** Excerpted data follows **
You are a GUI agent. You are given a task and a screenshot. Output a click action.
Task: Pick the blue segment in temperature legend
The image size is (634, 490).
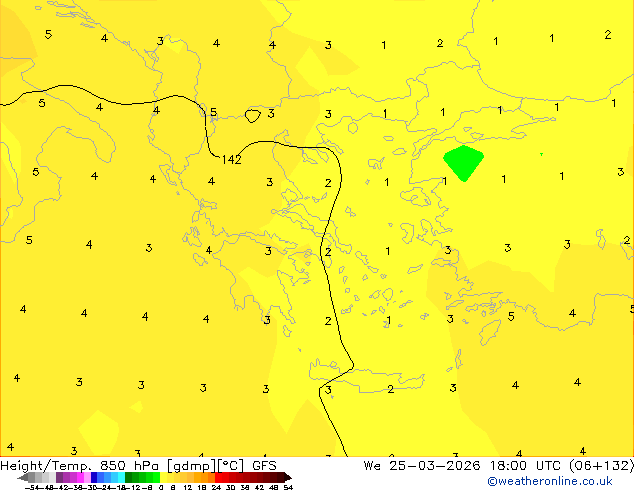click(98, 477)
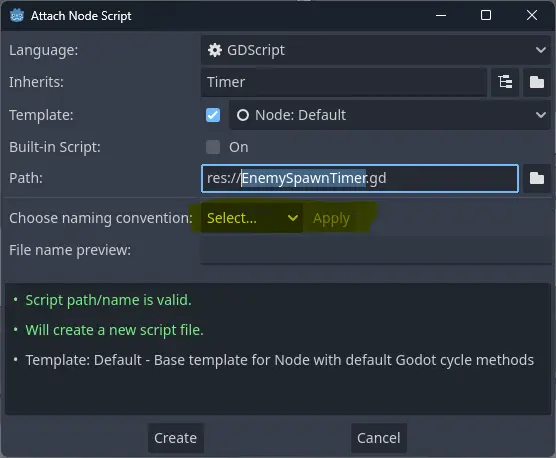Click the Godot logo in the title bar
This screenshot has height=458, width=556.
click(17, 16)
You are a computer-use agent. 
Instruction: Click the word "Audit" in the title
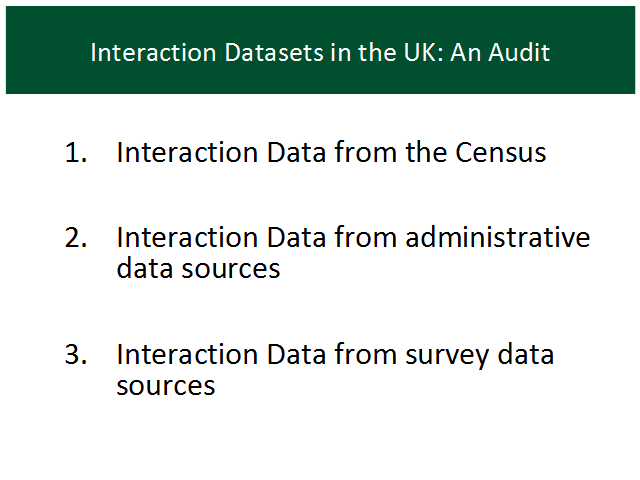(x=519, y=53)
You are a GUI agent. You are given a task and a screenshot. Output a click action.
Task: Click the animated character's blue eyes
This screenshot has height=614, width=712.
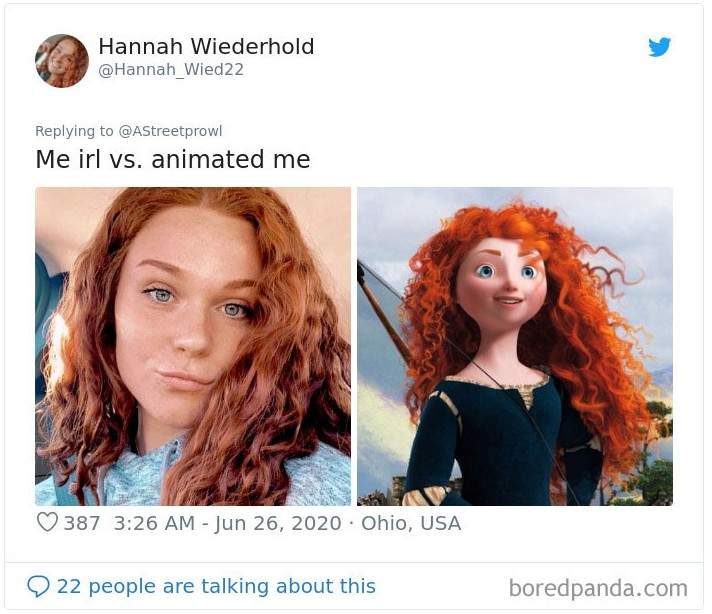pyautogui.click(x=507, y=272)
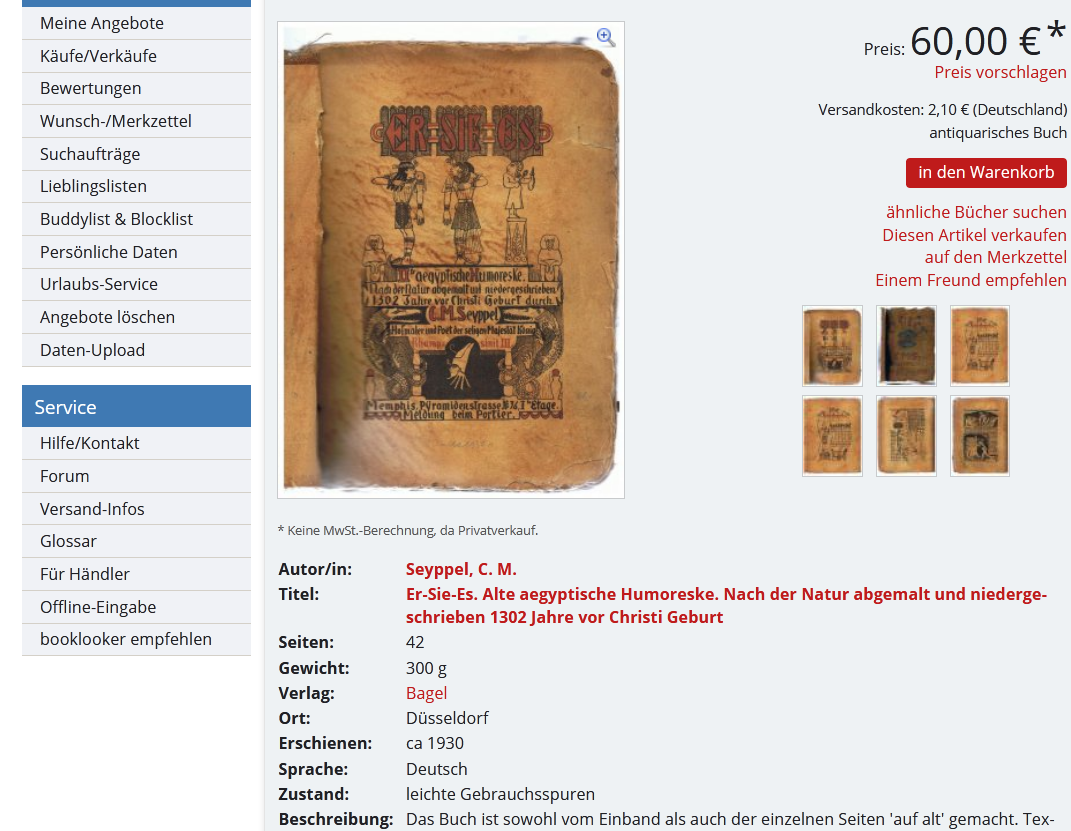The width and height of the screenshot is (1071, 831).
Task: Select the third thumbnail in top row
Action: 979,346
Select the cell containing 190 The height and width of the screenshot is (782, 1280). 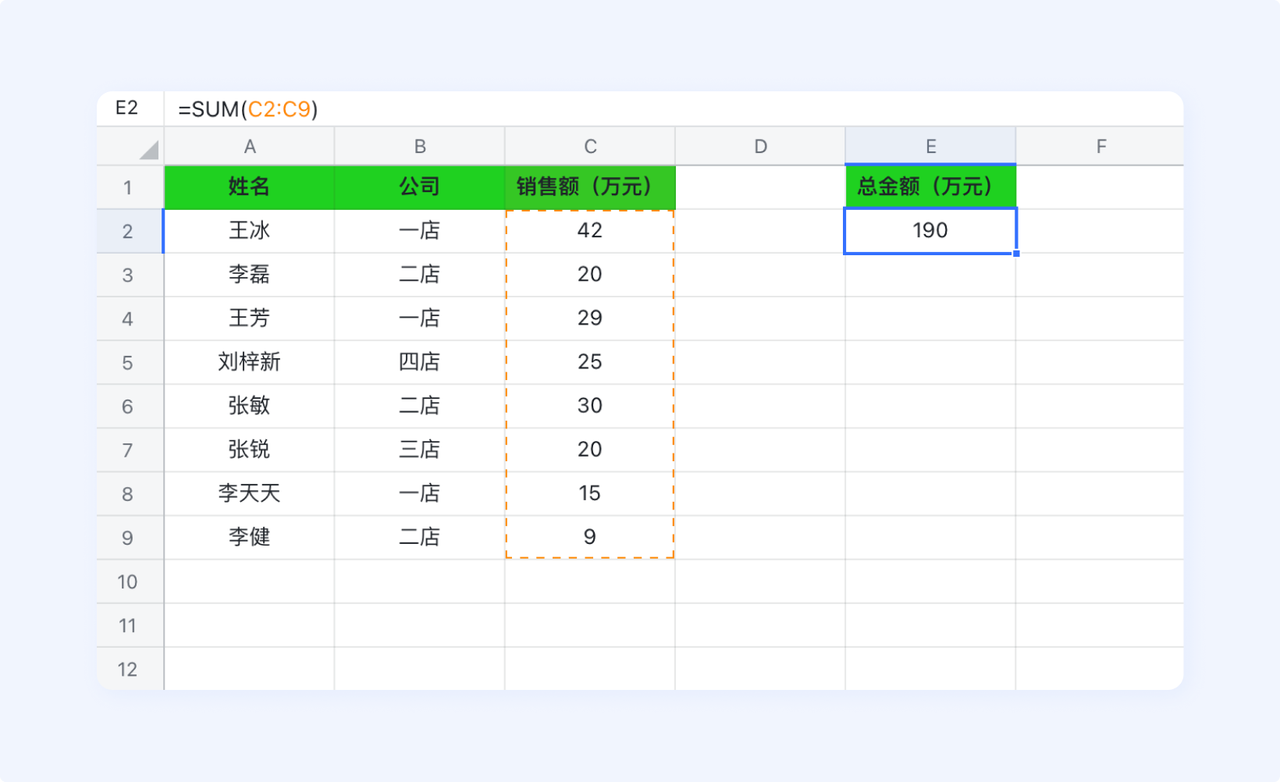(930, 231)
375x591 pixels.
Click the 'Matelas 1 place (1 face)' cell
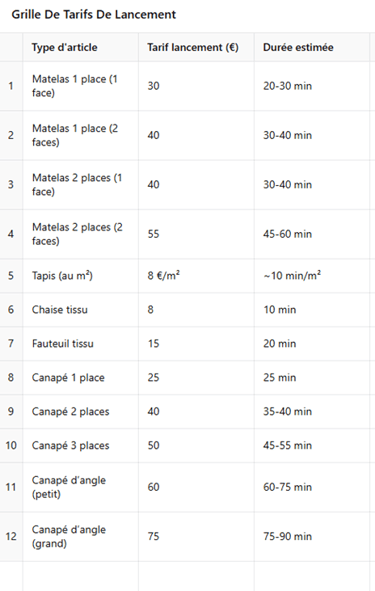(80, 86)
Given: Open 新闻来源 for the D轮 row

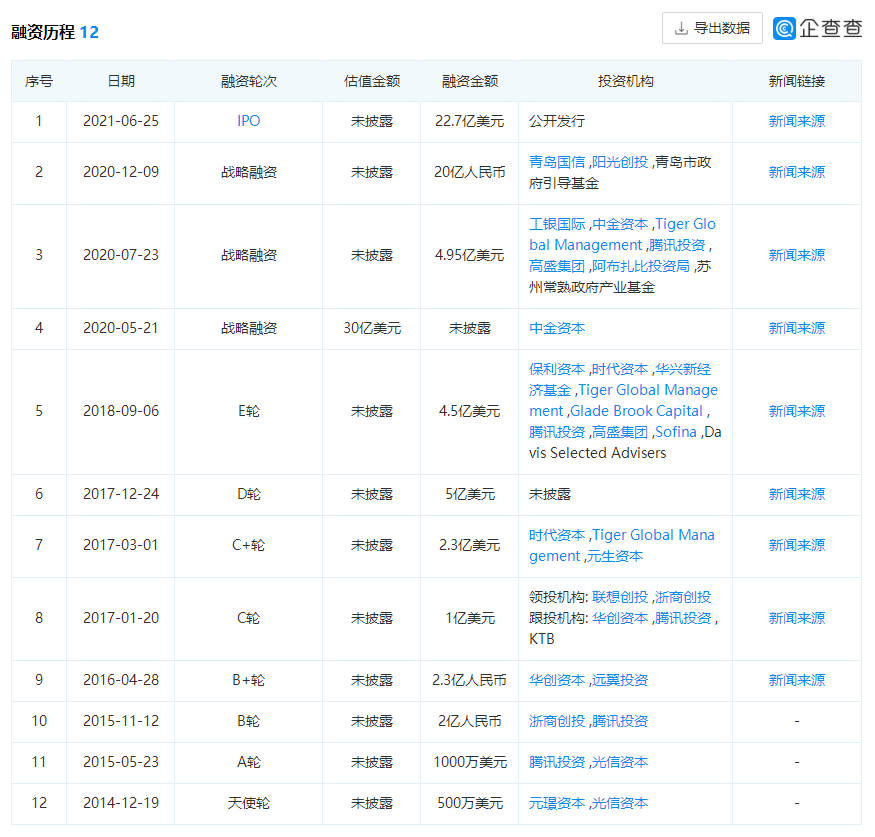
** End of Excerpted data **
* Task brief
Check each line of the records for the string "blue" and state how many lines contain it. Give only the number.

* Task response
2